Per-Case Breakdown: Click any run to see individual results:
| Column | What It Shows |
|---|---|
| Test Case | The prompt that was sent |
| Agent Response | What the agent actually replied |
| Expected Answer | Your golden answer (if provided) |
| Score | The metric score for this specific test case |
| Pass/Fail | Whether the score meets the threshold |
Understanding Your Scores
| Score Range | Quality Level | What to Do |
|---|---|---|
| 0.9–1.0 (or 90–100) | Excellent | Your agent handles these cases well. Consider adding harder test cases. |
| 0.7–0.9 (or 70–90) | Good | Solid performance with room for improvement. Review the lower-scoring cases. |
| 0.5–0.7 (or 50–70) | Needs Improvement | Significant quality gaps. Analyze which cases failed and why. |
| Below 0.5 (or below 50) | Poor | The agent is struggling with these cases. Review the system prompt and agent configuration. |
Common Use Cases
| Scenario | How to Set It Up |
|---|---|
| "I want to test if my FAQ bot gives correct answers" | Create test cases with FAQ questions and expected answers. Use response_match_score or final_response_match_v2. |
| "I want to check if responses are coherent and well-written" | Create test cases with various prompts (no expected answers needed). Use coherence + fluency. |
| "I want to ensure my agent doesn't hallucinate" | Create test cases with factual questions. Use groundedness + hallucinations_v1. |
| "I want to verify my agent uses tools correctly" | Create test cases that require tool use. Use tool_trajectory_avg_score. |
| "I changed my agent's prompt and want to check for regressions" | Re-run your existing eval set and compare the new scores against previous runs in the history. |
Tips for Beginners
- Start with 5–10 test cases — Cover the most common and most important use cases for your agent.

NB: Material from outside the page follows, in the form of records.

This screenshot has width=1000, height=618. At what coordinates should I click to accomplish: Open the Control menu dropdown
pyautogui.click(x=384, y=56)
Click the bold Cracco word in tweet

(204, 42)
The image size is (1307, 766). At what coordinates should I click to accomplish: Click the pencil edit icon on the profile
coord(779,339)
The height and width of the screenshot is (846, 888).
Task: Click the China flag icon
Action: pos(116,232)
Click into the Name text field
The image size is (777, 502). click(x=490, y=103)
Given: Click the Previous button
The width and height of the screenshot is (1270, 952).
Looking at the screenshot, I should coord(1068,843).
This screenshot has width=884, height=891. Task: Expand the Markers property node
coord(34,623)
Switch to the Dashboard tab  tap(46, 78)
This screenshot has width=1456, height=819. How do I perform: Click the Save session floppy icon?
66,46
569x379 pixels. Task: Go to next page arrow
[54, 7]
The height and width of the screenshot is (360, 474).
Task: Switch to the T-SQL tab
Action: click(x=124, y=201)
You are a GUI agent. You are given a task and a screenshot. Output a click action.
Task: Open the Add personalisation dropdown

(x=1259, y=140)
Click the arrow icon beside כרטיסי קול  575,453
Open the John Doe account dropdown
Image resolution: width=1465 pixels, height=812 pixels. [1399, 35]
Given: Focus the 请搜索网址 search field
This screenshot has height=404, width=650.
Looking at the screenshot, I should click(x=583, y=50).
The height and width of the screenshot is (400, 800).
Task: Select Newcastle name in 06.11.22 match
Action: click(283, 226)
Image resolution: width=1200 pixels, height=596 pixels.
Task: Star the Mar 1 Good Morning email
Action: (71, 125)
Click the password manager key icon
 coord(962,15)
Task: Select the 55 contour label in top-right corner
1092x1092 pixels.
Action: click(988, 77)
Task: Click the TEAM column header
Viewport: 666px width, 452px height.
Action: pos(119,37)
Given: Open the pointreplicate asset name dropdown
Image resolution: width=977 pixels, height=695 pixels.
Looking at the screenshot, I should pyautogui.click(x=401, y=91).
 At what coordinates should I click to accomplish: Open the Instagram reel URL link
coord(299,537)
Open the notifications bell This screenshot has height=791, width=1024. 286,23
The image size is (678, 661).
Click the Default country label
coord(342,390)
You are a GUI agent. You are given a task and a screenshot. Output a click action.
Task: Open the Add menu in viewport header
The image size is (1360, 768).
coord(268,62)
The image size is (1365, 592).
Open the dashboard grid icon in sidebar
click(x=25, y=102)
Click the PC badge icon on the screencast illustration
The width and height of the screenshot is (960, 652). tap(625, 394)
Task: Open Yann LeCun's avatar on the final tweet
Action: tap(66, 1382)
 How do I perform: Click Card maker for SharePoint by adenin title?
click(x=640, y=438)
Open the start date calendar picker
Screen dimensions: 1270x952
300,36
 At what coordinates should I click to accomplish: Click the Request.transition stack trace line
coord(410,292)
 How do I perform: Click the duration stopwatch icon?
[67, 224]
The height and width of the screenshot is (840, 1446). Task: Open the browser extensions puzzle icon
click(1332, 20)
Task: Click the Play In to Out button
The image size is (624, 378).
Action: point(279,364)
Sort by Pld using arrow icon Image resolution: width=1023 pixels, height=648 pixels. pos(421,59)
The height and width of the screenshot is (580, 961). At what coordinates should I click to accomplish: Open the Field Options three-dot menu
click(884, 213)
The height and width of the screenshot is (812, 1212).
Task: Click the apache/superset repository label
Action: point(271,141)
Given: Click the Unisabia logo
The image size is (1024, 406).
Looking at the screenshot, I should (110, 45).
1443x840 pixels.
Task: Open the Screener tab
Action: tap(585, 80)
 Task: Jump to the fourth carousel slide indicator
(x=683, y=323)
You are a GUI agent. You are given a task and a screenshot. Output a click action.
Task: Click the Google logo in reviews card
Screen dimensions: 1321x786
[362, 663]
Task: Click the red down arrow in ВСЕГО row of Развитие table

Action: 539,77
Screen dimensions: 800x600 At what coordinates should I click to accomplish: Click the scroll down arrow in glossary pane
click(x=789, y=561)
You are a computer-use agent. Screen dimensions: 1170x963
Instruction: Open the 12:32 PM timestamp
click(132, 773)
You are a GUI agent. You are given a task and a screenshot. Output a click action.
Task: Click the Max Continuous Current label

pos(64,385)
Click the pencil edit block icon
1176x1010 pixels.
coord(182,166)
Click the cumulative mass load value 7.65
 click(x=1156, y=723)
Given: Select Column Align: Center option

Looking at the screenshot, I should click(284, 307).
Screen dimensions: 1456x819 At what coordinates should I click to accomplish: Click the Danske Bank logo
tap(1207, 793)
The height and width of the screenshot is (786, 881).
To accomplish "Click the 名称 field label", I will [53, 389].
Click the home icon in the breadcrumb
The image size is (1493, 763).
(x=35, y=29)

- Include both easy and hard cases — Easy cases verify basic functionality; hard cases reveal the agent's limits.
- Use multiple metrics — Don't rely on a single metric. Use a combination (e.g., response_match + coherence + safety) for a complete picture.
- Re-run after changes — Every time you update your agent's system prompt, re-run your eval set to check for regressions.
- Grow your eval set over time — When you find a bug in production, add it as a new test case to prevent regressions.